Néanmoins, les deux parties ne se concentrent pas seulement sur le développement économique traditionnel, mais aussi sur le développement durable et la transition écologique. À titre d'exemple, dans le cadre de la Green Deal européenne, l'UE et le Vietnam ont signé le partenariat pour une transition énergétique équitable (JETP), visant à fournir une facilité de financement de multi-projets d'une valeur de 500 millions d'euros. Ce partenariat représente actuellement la priorité principale de l'UE au Vietnam. Cependant, l'approche prudente d'Hanoï, qui craint de tomber dans les dettes, pourrait entraver une coopération plus harmonieuse. De plus, les projets impliquant des sommes importantes, comme le JETP, sont également difficiles à mettre en œuvre actuellement, en raison des préoccupations concernant les enquêtes anti-corruption menées par le Parti communiste vietnamien.
Le Vietnam aspire également à ce que l'ANASE et l'UE, en tant que blocs, renforcent le multilatéralisme et intensifient la coopération en matière de sécurité, notamment pour résoudre les différends en mer de Chine méridionale. Les États membres de l'ANASE perçoivent généralement l'UE comme une puissance d'équilibre non menaçante capable de réduire l'impact de la concurrence stratégique entre la Chine et les États-Unis. Parmi les domaines potentiels de coopération entre l'UE et le Vietnam au sein de l'ANASE figurent les initiatives régionales pour lutter contre le changement climatique, promouvoir la sécurité alimentaire, encourager la numérisation et stimuler l'innovation technologique. Les deux parties doivent également exploiter leur partenariat pour concrétiser un accord de libre-échange entre l'ANASE et l'UE.
L'UE et le Vietnam partagent également un engagement à faire respecter l'ordre fondé sur des règles, crucial pour la coopération en matière de sécurité dans une région stratégiquement importante. Cependant, la communication et la compréhension mutuelle des incidents maritimes restent un défi. Les tensions persistent, notamment dans les eaux territoriales du sud-est asiatique, où des conflits territoriaux opposent la Chine aux Philippines. En 2016, un tribunal d'arbitrage sous l'égide de la Convention des Nations unies sur le droit de la mer (UNCLOS) a statué en faveur des Philippines, une décision rejetée par la Chine. Cette décision a toutefois renforcé les revendications du Vietnam, qui n'ont pas été largement soutenues par les autres États de l'ANASE, à l'exception des Philippines.
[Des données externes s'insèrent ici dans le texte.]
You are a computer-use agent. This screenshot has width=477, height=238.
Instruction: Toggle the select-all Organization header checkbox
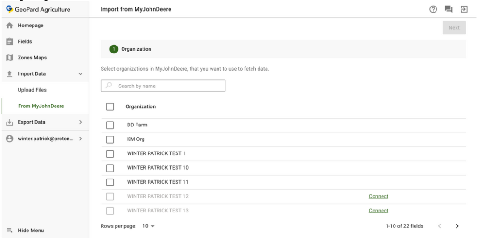coord(110,106)
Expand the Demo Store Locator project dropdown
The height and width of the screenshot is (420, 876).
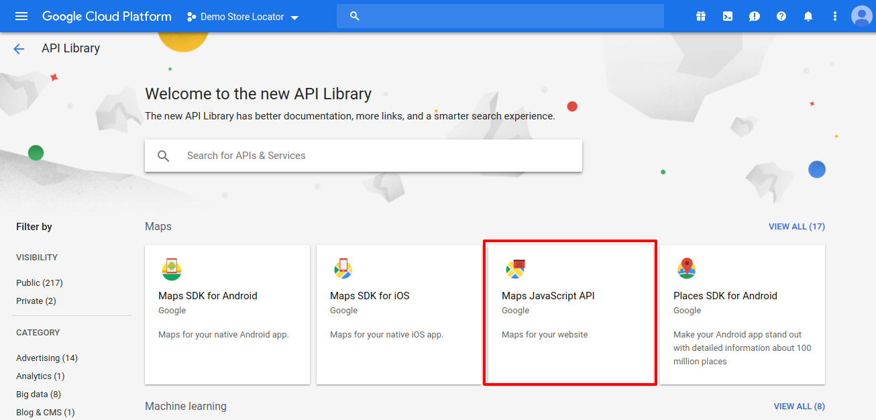coord(243,17)
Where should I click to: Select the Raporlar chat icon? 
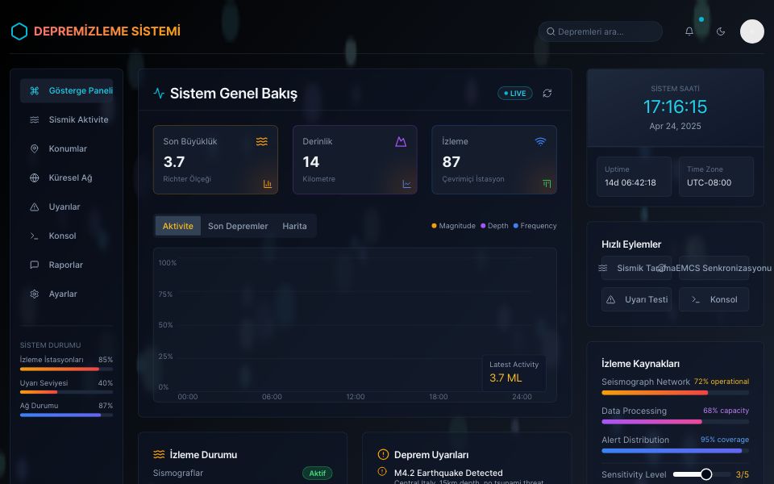[34, 265]
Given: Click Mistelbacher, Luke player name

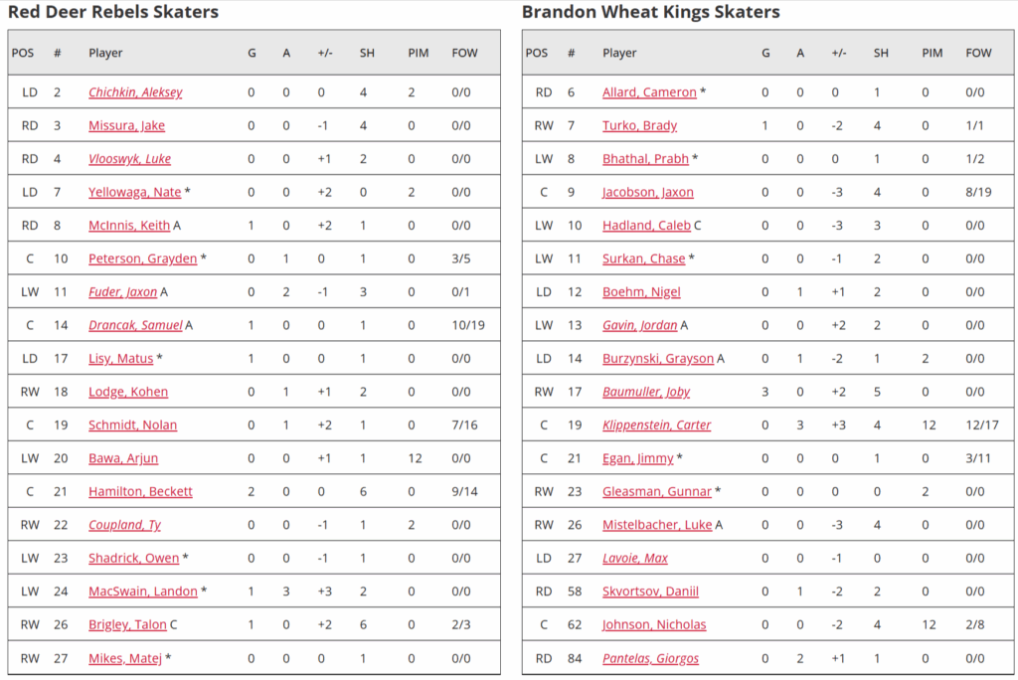Looking at the screenshot, I should pos(657,525).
En l'absence d'un accord sur un code de conduite entre la Chine et l'ANASE, un processus en cours depuis des années, les violations du droit international par la Chine dans la mer de Chine méridionale, y compris les récentes dans le golfe du Tonkin vis-à-vis du Vietnam, se sont multipliées. Face à ces défis, le Vietnam et les Philippines ont conclu des accords de sécurité maritime. Cependant, le Vietnam hésite à adopter une position plus audacieuse, comme soutenir activement les Philippines dans leur tentative de rédiger un code de conduite "séparé", par crainte de représailles de la Chine.
Bien que le Vietnam reçoive moins d'attention médiatique internationale que les Philippines sur la question des différends territoriaux en mer de Chine méridionale, Hanoi utilise activement la diplomatie pour internationaliser ces problèmes. L'objectif est de mobiliser un soutien plus large afin de défendre sa souveraineté et de promouvoir la paix régionale. Dans ce contexte, obtenir le soutien de l'UE et de ses États membres revêt une importance stratégique cruciale pour le Vietnam.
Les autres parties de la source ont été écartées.